Alastuey aseguró que los presupuestos aprobados (con un 80% de los votos) son "muy realistas" y están ajustados a la situación del sindicato, que ha registrado –precisó– un ligero incremento en sus cotizaciones después de cerrar "un ejercicio 2014 contable con beneficios". "Nuestro problema es de tesorería", apuntó a continuación, tras reconocer que muchos de los trabajadores del sindicato (hoy son 62 en total) no han cobrado hasta tres nóminas y asegurar que la clave de las dificultades financieras de la organización está en el retraso de los pagos del Gobierno de Aragón. "Las deudas de la DGA nos están ahogando", recalcó antes de reseñar que aún tienen pendientes los pagos del Ejecutivo aragonés por programas justificados en 2013. "Se han retrasado más de lo normal", insistió.
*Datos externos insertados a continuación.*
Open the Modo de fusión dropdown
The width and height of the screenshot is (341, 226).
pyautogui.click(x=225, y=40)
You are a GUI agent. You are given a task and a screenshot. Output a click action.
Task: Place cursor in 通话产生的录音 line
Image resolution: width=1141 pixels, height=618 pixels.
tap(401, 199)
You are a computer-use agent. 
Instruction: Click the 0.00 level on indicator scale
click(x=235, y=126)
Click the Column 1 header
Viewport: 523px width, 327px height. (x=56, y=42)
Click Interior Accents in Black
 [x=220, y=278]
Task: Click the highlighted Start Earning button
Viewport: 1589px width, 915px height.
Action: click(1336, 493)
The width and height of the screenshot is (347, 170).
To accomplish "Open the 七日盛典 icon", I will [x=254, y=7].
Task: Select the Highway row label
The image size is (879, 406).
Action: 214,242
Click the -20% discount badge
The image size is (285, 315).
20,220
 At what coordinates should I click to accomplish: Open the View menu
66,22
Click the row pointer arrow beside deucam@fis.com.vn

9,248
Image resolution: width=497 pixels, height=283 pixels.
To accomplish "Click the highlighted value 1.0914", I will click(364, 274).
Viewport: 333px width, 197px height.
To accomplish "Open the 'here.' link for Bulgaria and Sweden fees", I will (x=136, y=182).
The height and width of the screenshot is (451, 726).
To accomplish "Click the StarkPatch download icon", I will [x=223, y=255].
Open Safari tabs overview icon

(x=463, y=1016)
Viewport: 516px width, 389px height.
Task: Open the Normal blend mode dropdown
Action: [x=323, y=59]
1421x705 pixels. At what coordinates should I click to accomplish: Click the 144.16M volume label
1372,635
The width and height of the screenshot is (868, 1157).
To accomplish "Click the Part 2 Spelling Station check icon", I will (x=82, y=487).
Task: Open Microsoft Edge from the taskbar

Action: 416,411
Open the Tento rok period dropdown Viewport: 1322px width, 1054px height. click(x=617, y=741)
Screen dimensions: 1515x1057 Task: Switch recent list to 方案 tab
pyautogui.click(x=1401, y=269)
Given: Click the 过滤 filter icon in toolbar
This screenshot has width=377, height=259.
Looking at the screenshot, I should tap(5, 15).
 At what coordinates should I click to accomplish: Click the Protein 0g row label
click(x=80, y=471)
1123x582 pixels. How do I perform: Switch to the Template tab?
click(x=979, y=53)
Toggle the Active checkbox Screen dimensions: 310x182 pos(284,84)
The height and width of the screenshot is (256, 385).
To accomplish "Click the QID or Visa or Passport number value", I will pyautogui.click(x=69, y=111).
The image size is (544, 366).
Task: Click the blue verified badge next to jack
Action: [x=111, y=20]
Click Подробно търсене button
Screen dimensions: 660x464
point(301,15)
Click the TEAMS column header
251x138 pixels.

El secretario general de UGT Aragón destacó que, a diferencia de lo que puede ocurrir en las empresas, en su caso existen mecanismos de solidaridad que permiten a una organización continuar en la brecha. En ese sentido, agradeció el apoyo de la confederal y de algunas federaciones para salir adelante, así como el esfuerzo realizado por la plantilla en esta situación de crisis. Daniel Alastuey, en cualquier caso, no prevé llevar adelante ningún ajuste de empleo más, ya que "tenemos una plantilla muy ajustada para cumplir con los programas que tenemos en marcha".

Una única sede

En el seno de UGT Aragón están convencidos de que la situación que atraviesa el sindicato, con deudas muy importantes con los bancos (que superan los 4 millones de euros, según Alastuey, aunque otras fuentes hablan de 6 millones) exige que los servicios centrales estén en una sola sede. El secretario general es partidario de que ese sitio sea el centro de formación Arsenio Jimeno, ubicado en el barrio del Actur, de modo que se cerraría el que tiene en la calle Costa. Pero la decisión, afirmó el líder regional de UGT, "no está tomada, debemos adoptarla por consenso interno". Preguntado sobre el horizonte temporal para llevar adelante el traslado de una sede a otra, respondió que internamente se habla del segundo semestre del año, ya que en el primero la actividad prevista lo haría imposible.

Alastuey aseguró que encara 2015 con confianza aunque haya que "aguantar el tirón" en este momento con muchos esfuerzos. "Todos estamos esperando que la cosa vaya mejor y tengamos más margen de maniobra", dijo.